Publicado el año pasado, las cifras del impacto de la pandemia en Estados Unidos no están actualizadas, aunque Ferguson intuye lo que nos pasa ahora con las nuevas variantes. Y la infodemia pandémica y todas sus consecuencias. Critica el sistema diseñado en Estados Unidos que en teoría presentaba al país como el mejor preparado para enfrentar una pandemia, pero que a corto andar se quedó sin una dirección clara y le dejó espacio a Donald Trump para desplegarse. “No pretendo defender a Trump, que cometió el grave y tal vez irreparable error –sabiamente eludido por su antecesor durante la epidemia de los opiáceos– de situarse en el centro de una crisis sin comprenderla en absoluto”.

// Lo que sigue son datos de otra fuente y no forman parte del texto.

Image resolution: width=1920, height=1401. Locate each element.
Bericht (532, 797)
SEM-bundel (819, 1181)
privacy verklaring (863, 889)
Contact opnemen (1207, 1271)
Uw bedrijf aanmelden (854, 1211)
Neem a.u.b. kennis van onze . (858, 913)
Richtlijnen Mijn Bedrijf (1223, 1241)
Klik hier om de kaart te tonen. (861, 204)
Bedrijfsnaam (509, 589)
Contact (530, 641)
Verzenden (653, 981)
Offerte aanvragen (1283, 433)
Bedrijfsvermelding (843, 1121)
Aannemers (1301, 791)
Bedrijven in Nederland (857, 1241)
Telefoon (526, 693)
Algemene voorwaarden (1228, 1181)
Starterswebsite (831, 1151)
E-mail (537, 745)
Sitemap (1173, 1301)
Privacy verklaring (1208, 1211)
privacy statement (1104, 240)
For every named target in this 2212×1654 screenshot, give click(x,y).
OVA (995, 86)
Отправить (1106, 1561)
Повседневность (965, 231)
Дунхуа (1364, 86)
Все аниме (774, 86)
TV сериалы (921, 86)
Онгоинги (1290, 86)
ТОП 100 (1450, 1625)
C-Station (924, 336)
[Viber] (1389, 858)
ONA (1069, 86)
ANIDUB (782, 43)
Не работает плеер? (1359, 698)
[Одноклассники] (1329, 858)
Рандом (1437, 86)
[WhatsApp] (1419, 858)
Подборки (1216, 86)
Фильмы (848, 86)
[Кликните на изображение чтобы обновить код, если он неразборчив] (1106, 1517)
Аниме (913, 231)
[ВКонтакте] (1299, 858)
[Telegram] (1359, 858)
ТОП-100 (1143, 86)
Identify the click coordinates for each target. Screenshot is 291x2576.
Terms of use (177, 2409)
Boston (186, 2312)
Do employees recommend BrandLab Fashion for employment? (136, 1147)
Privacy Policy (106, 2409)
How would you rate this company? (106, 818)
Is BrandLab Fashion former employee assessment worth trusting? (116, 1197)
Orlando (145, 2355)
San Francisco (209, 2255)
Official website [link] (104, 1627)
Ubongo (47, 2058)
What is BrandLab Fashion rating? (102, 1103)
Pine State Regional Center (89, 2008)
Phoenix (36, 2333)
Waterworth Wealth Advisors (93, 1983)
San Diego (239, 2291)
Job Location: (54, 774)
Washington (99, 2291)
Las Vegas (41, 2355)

Siempre a la sombra de la actual pandemia, Ferguson escribe de las consecuencias políticas y económicas de los desastres. De China y de Estados Unidos. Termina reflexionando sobre una cita de Henry Kissinger, al que biografió hace unos años (“Cada éxito te da entrada a un problema aún más difícil”): “El fracaso también es una especie de entrada. El fracaso que cosecharon los intentos de los gobiernos occidentales en la contención del coronavirus, en comparación con los taiwaneses y los surcoreanos, los ha obligado a hacer las cosas bien de cara a la vacunación. A veces puede parecer que la historia es un maldito desastre tras otro, pero a veces ese desastre provoca una respuesta creativa, del mismo modo que el éxito tiende a generar complacencia”.